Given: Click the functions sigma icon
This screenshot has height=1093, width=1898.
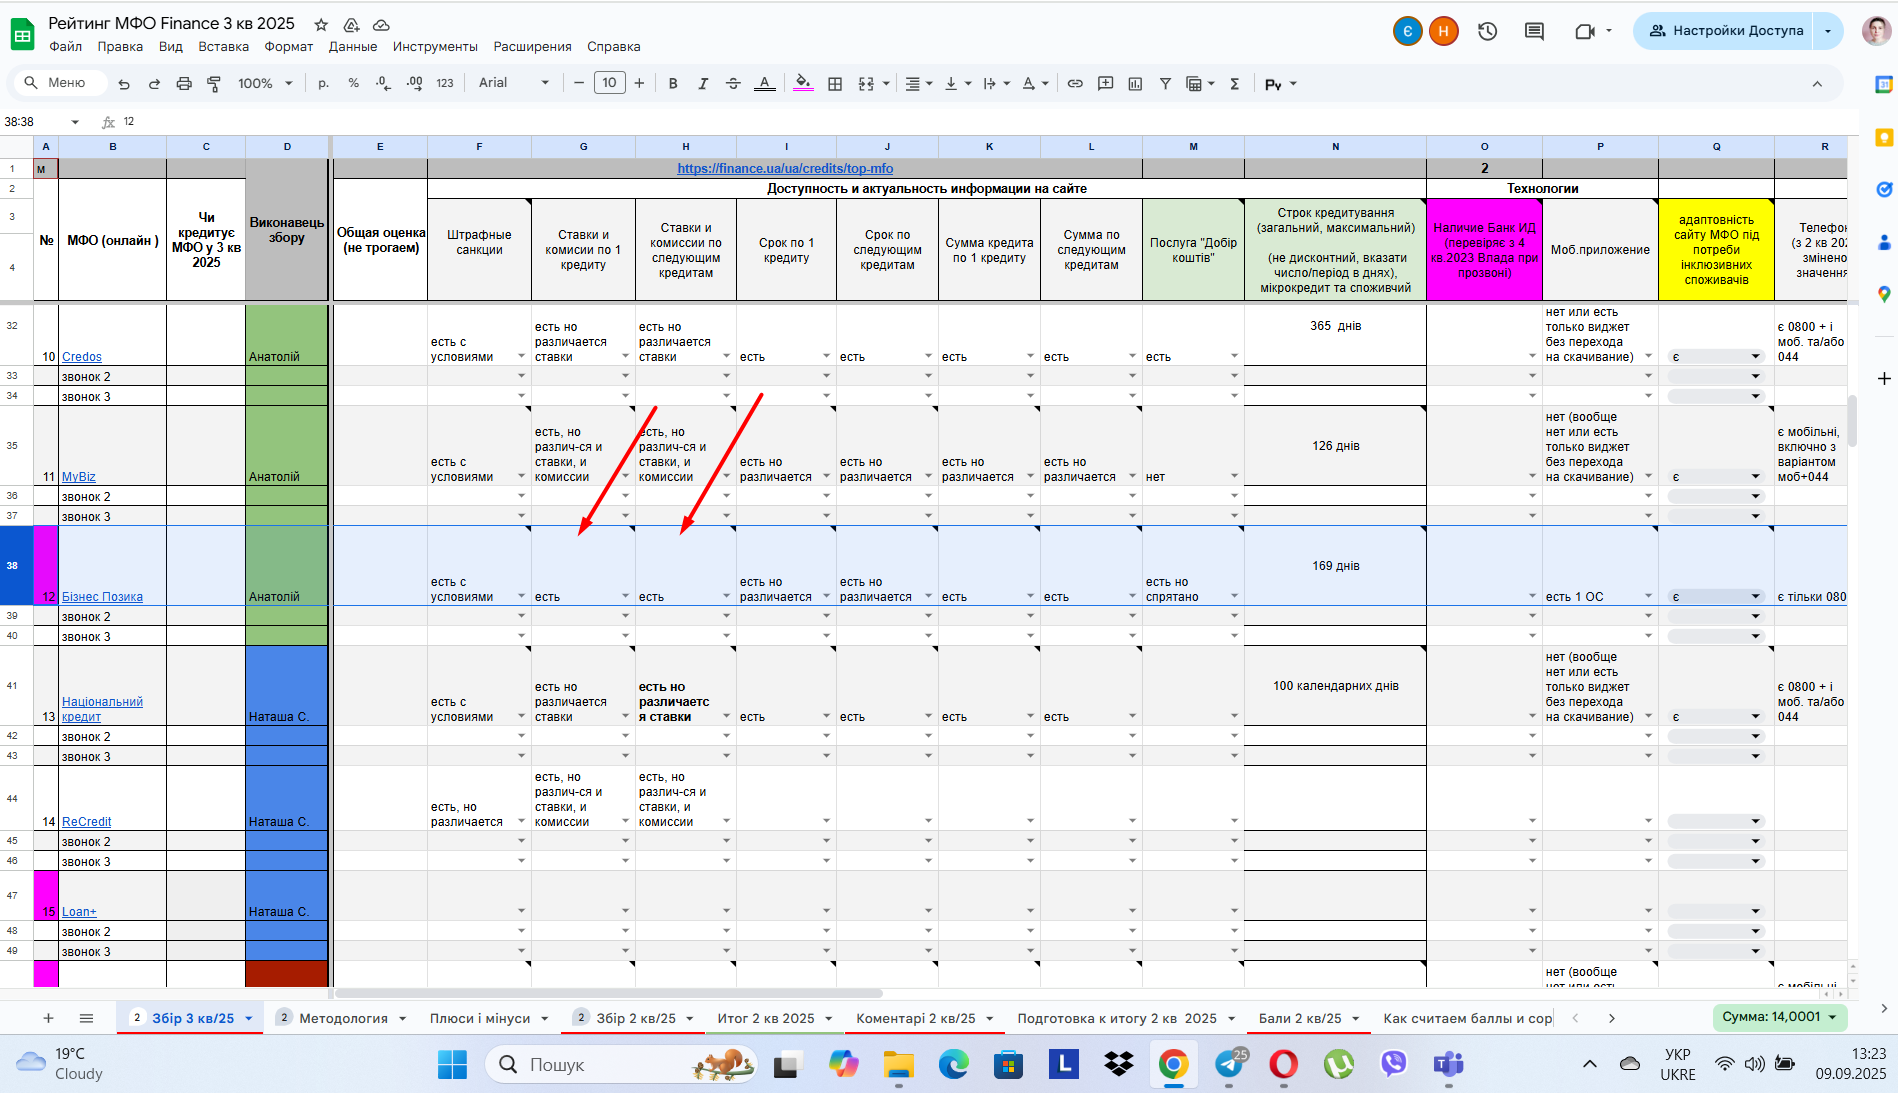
--
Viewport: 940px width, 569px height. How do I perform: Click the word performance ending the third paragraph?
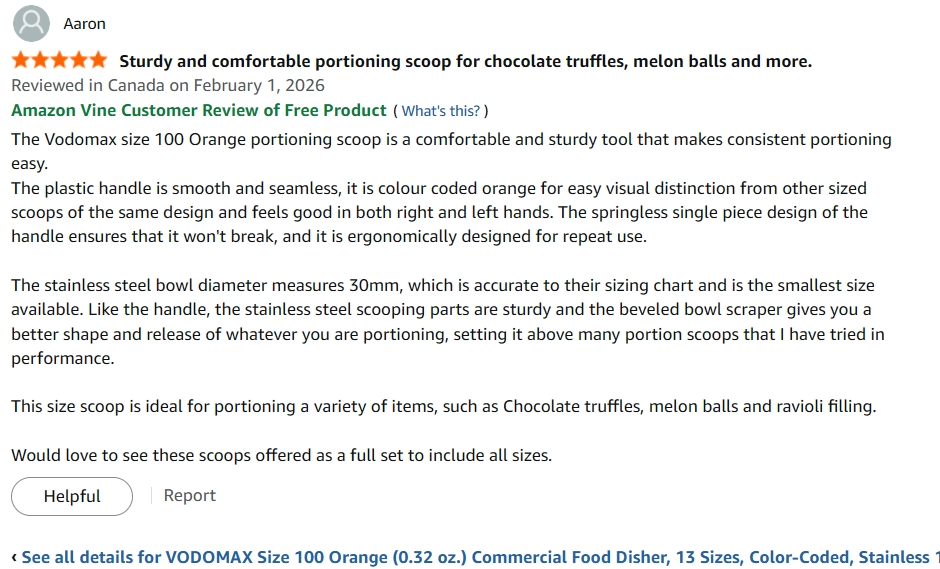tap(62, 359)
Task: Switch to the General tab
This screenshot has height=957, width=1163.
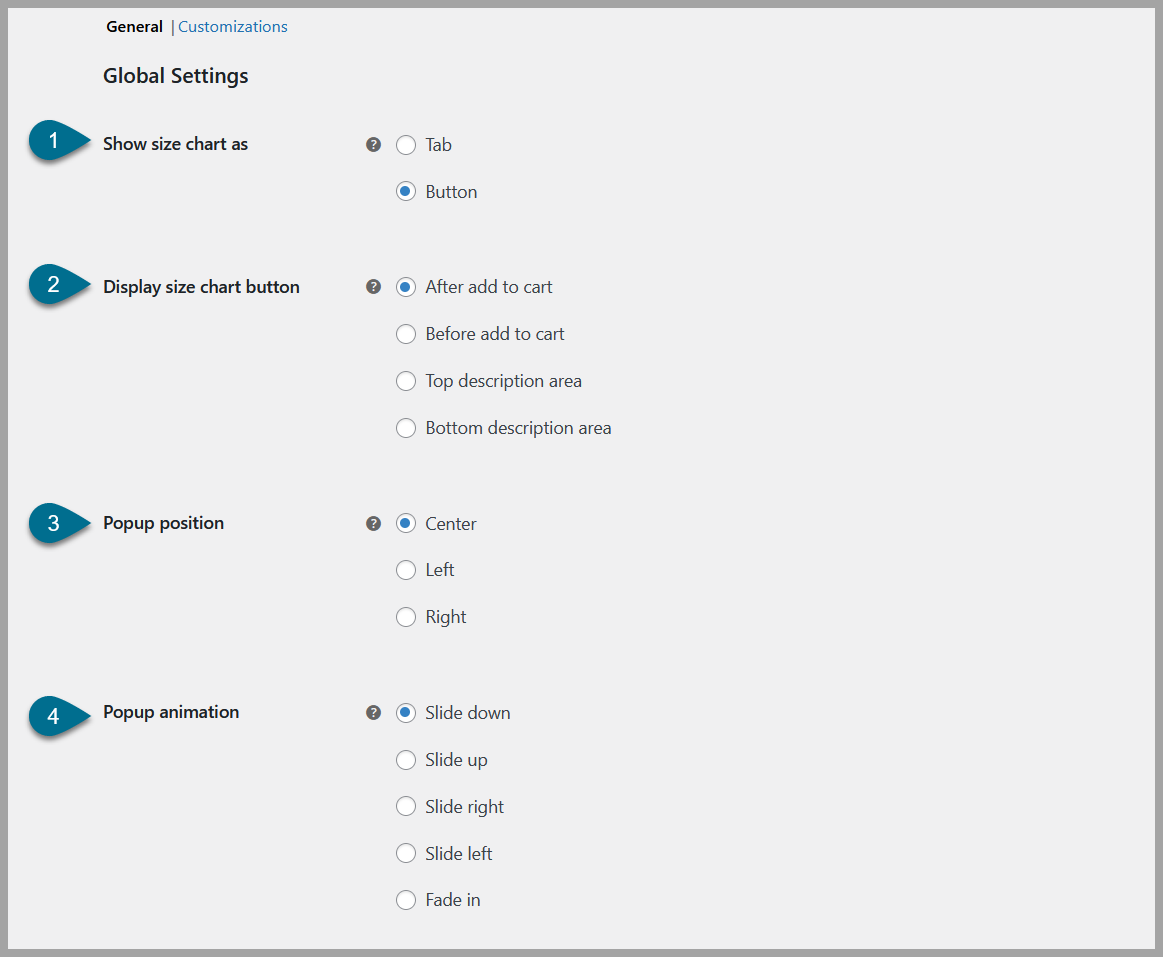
--
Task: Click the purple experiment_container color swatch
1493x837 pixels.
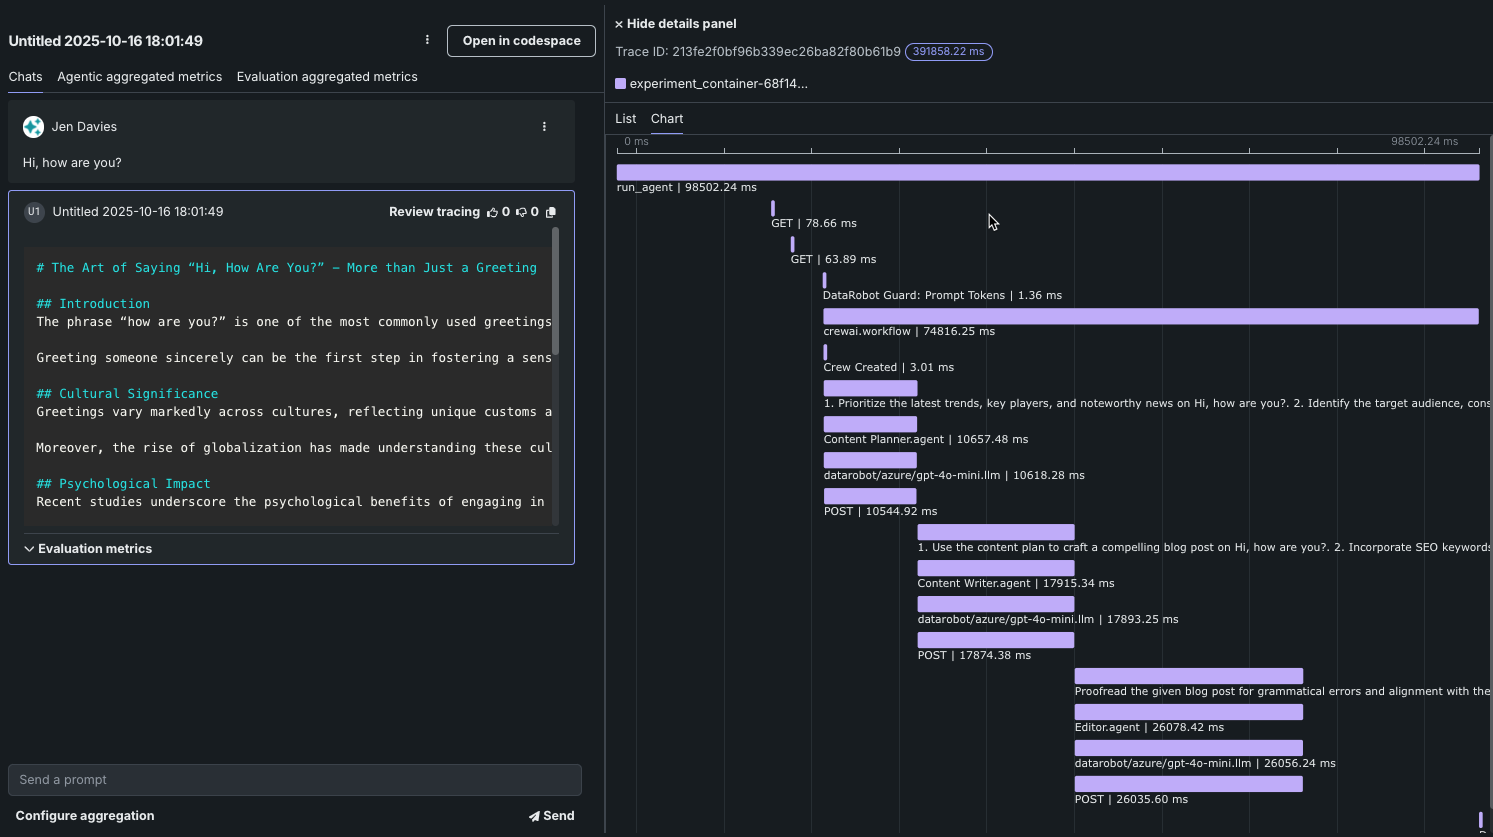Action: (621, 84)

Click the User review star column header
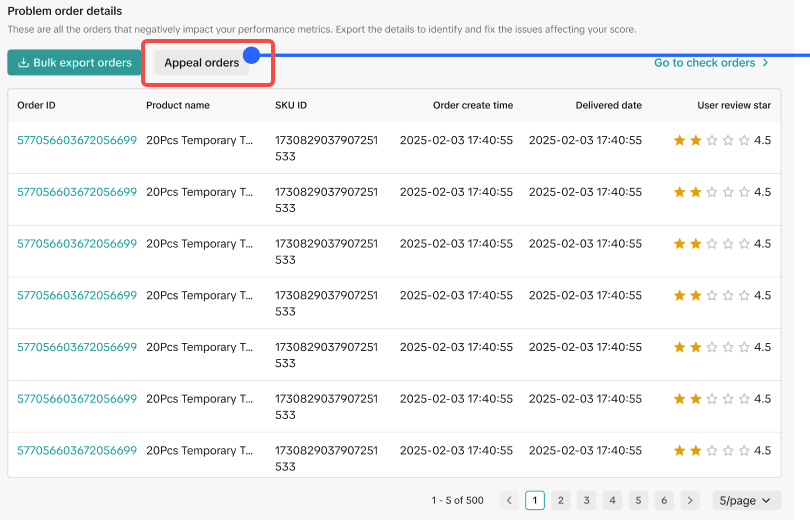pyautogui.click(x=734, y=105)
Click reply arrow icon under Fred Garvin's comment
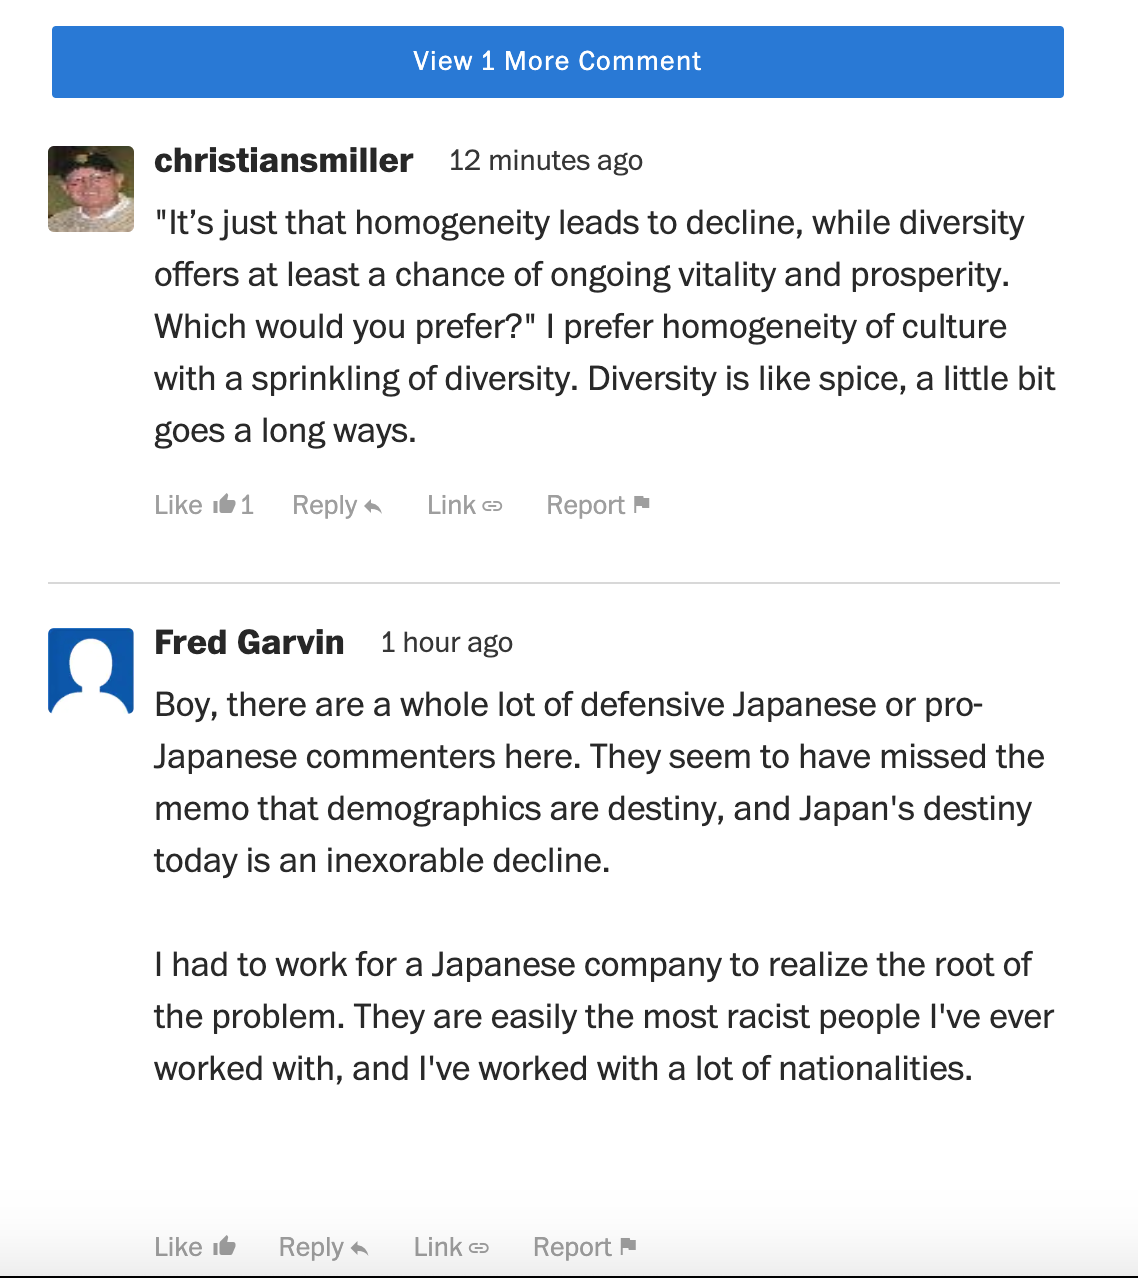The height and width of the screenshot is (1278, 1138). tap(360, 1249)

Problem statement
Would you retype exactly the lines above, from the line with "Task: Switch to the General tab" to the line with "This screenshot has height=957, width=1163.", with both end lines kept and nothing more?

Answer box
Task: Switch to the General tab
This screenshot has height=957, width=1163.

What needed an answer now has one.